> _Problem to solve_
I would like every record printed again, exactly as shown.

[Saved data entries]
----------------------------------------

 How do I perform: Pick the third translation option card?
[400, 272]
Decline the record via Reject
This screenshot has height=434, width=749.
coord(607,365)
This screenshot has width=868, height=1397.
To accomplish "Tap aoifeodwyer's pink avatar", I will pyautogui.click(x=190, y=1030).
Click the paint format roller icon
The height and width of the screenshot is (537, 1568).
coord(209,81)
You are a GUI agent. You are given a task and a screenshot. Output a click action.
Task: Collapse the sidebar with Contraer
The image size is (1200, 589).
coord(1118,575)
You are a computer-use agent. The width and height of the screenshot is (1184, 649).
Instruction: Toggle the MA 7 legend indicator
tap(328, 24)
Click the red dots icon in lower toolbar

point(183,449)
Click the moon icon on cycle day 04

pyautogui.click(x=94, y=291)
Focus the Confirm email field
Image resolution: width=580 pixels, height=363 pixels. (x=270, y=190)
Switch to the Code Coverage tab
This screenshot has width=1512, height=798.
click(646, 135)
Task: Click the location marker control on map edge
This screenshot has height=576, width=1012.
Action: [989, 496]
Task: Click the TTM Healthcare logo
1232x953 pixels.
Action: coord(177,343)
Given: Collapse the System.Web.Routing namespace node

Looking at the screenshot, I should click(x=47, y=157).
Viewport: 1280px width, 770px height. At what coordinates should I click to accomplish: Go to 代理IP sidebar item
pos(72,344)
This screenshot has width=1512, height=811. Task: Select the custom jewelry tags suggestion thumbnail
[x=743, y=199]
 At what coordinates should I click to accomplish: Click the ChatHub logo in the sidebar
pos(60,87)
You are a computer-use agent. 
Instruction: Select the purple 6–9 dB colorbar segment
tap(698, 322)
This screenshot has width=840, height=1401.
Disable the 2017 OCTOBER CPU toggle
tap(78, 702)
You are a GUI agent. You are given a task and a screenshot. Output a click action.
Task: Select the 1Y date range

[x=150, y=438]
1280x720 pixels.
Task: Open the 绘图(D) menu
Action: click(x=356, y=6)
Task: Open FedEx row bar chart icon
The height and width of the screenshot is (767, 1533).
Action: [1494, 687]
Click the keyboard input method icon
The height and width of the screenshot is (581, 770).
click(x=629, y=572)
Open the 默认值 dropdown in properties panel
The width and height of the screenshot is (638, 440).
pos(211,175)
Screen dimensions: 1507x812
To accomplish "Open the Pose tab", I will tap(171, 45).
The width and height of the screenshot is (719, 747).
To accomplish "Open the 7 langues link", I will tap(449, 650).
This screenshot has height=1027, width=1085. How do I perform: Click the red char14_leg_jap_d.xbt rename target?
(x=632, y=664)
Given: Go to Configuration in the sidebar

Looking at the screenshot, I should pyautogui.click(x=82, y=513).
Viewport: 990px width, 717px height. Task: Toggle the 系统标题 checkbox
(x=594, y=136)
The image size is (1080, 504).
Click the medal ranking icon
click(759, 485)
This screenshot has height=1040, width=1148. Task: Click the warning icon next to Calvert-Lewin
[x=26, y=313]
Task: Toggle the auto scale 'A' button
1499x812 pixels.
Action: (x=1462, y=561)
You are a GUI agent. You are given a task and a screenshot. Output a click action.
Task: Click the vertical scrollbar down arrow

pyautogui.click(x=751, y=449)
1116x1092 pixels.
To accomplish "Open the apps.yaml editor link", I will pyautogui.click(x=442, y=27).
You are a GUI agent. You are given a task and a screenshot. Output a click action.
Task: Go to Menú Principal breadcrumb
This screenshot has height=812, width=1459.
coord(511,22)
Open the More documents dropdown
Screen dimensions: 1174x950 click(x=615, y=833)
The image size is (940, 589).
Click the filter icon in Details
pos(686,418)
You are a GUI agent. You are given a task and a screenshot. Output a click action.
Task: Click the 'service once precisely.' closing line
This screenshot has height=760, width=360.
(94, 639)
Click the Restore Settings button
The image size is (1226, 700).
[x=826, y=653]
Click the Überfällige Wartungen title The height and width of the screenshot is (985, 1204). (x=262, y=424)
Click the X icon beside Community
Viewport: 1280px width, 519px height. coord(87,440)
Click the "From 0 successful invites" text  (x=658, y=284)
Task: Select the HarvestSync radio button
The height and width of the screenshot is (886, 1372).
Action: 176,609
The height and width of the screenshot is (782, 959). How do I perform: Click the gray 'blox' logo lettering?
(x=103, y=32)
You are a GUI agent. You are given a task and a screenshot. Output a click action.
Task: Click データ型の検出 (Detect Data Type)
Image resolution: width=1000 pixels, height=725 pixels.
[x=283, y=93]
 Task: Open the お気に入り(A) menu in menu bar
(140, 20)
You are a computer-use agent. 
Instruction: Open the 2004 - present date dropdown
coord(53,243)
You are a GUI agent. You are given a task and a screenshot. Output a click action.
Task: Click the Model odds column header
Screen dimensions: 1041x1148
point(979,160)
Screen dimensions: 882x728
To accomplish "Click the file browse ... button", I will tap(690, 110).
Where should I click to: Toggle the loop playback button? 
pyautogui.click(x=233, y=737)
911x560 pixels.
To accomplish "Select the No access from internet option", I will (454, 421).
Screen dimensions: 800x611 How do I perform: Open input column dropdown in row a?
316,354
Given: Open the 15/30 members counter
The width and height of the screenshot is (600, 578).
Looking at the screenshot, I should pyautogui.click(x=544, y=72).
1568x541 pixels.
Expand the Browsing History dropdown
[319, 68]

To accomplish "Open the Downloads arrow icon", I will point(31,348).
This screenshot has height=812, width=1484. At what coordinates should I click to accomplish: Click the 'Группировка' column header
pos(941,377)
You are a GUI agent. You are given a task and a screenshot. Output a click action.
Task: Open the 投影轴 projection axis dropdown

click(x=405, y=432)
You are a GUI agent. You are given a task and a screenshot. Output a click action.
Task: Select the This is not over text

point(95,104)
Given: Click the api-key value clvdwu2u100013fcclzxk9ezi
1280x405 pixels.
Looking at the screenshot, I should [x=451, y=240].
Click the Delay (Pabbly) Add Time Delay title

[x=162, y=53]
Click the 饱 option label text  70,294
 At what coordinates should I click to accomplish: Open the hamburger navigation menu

----------------------------------------

> _Answer for the task_
 How do I perform: Pick the third translation option card?
[400, 272]
Decline the record via Reject
This screenshot has height=434, width=749.
coord(607,365)
This screenshot has width=868, height=1397.
To accomplish "Tap aoifeodwyer's pink avatar", I will pyautogui.click(x=190, y=1030).
Click the paint format roller icon
The height and width of the screenshot is (537, 1568).
coord(209,81)
You are a GUI agent. You are given a task and a screenshot. Output a click action.
Task: Collapse the sidebar with Contraer
The image size is (1200, 589).
coord(1118,575)
You are a computer-use agent. The width and height of the screenshot is (1184, 649).
Instruction: Toggle the MA 7 legend indicator
tap(328, 24)
Click the red dots icon in lower toolbar

point(183,449)
Click the moon icon on cycle day 04

pyautogui.click(x=94, y=291)
Focus the Confirm email field
Image resolution: width=580 pixels, height=363 pixels. (x=270, y=190)
Switch to the Code Coverage tab
This screenshot has width=1512, height=798.
click(646, 135)
Task: Click the location marker control on map edge
This screenshot has height=576, width=1012.
Action: [989, 496]
Task: Click the TTM Healthcare logo
1232x953 pixels.
Action: coord(177,343)
Given: Collapse the System.Web.Routing namespace node

Looking at the screenshot, I should click(x=47, y=157).
Viewport: 1280px width, 770px height. At what coordinates should I click to accomplish: Go to 代理IP sidebar item
pos(72,344)
This screenshot has width=1512, height=811. Task: Select the custom jewelry tags suggestion thumbnail
[x=743, y=199]
 At what coordinates should I click to accomplish: Click the ChatHub logo in the sidebar
pos(60,87)
You are a computer-use agent. 
Instruction: Select the purple 6–9 dB colorbar segment
tap(698, 322)
This screenshot has width=840, height=1401.
Disable the 2017 OCTOBER CPU toggle
tap(78, 702)
You are a GUI agent. You are given a task and a screenshot. Output a click action.
Task: Select the 1Y date range

[x=150, y=438]
1280x720 pixels.
Task: Open the 绘图(D) menu
Action: click(x=356, y=6)
Task: Open FedEx row bar chart icon
The height and width of the screenshot is (767, 1533).
Action: [1494, 687]
Click the keyboard input method icon
The height and width of the screenshot is (581, 770).
click(x=629, y=572)
Open the 默认值 dropdown in properties panel
The width and height of the screenshot is (638, 440).
pos(211,175)
Screen dimensions: 1507x812
To accomplish "Open the Pose tab", I will tap(171, 45).
The width and height of the screenshot is (719, 747).
To accomplish "Open the 7 langues link", I will tap(449, 650).
This screenshot has height=1027, width=1085. How do I perform: Click the red char14_leg_jap_d.xbt rename target?
(x=632, y=664)
Given: Go to Configuration in the sidebar

Looking at the screenshot, I should pyautogui.click(x=82, y=513).
Viewport: 990px width, 717px height. Task: Toggle the 系统标题 checkbox
(x=594, y=136)
The image size is (1080, 504).
Click the medal ranking icon
click(759, 485)
This screenshot has height=1040, width=1148. Task: Click the warning icon next to Calvert-Lewin
[x=26, y=313]
Task: Toggle the auto scale 'A' button
1499x812 pixels.
Action: (x=1462, y=561)
You are a GUI agent. You are given a task and a screenshot. Output a click action.
Task: Click the vertical scrollbar down arrow

pyautogui.click(x=751, y=449)
1116x1092 pixels.
To accomplish "Open the apps.yaml editor link", I will pyautogui.click(x=442, y=27).
You are a GUI agent. You are given a task and a screenshot. Output a click action.
Task: Go to Menú Principal breadcrumb
This screenshot has height=812, width=1459.
coord(511,22)
Open the More documents dropdown
Screen dimensions: 1174x950 click(x=615, y=833)
The image size is (940, 589).
Click the filter icon in Details
pos(686,418)
You are a GUI agent. You are given a task and a screenshot. Output a click action.
Task: Click the 'service once precisely.' closing line
This screenshot has height=760, width=360.
(94, 639)
Click the Restore Settings button
The image size is (1226, 700).
[x=826, y=653]
Click the Überfällige Wartungen title The height and width of the screenshot is (985, 1204). (x=262, y=424)
Click the X icon beside Community
Viewport: 1280px width, 519px height. coord(87,440)
Click the "From 0 successful invites" text  (x=658, y=284)
Task: Select the HarvestSync radio button
The height and width of the screenshot is (886, 1372).
Action: 176,609
The height and width of the screenshot is (782, 959). How do I perform: Click the gray 'blox' logo lettering?
(x=103, y=32)
You are a GUI agent. You are given a task and a screenshot. Output a click action.
Task: Click データ型の検出 (Detect Data Type)
Image resolution: width=1000 pixels, height=725 pixels.
[x=283, y=93]
 Task: Open the お気に入り(A) menu in menu bar
(140, 20)
You are a computer-use agent. 
Instruction: Open the 2004 - present date dropdown
coord(53,243)
You are a GUI agent. You are given a task and a screenshot. Output a click action.
Task: Click the Model odds column header
Screen dimensions: 1041x1148
point(979,160)
Screen dimensions: 882x728
To accomplish "Click the file browse ... button", I will tap(690, 110).
Where should I click to: Toggle the loop playback button? 
pyautogui.click(x=233, y=737)
911x560 pixels.
To accomplish "Select the No access from internet option", I will (454, 421).
Screen dimensions: 800x611 How do I perform: Open input column dropdown in row a?
316,354
Given: Open the 15/30 members counter
The width and height of the screenshot is (600, 578).
Looking at the screenshot, I should pyautogui.click(x=544, y=72).
1568x541 pixels.
Expand the Browsing History dropdown
[319, 68]

To accomplish "Open the Downloads arrow icon", I will point(31,348).
This screenshot has height=812, width=1484. At what coordinates should I click to accomplish: Click the 'Группировка' column header
pos(941,377)
You are a GUI agent. You are given a task and a screenshot. Output a click action.
Task: Open the 投影轴 projection axis dropdown

click(x=405, y=432)
You are a GUI agent. You are given a task and a screenshot. Output a click action.
Task: Select the This is not over text

point(95,104)
Given: Click the api-key value clvdwu2u100013fcclzxk9ezi
1280x405 pixels.
Looking at the screenshot, I should [x=451, y=240].
Click the Delay (Pabbly) Add Time Delay title

[x=162, y=53]
Click the 饱 option label text  70,294
 At what coordinates should I click to accomplish: Open the hamburger navigation menu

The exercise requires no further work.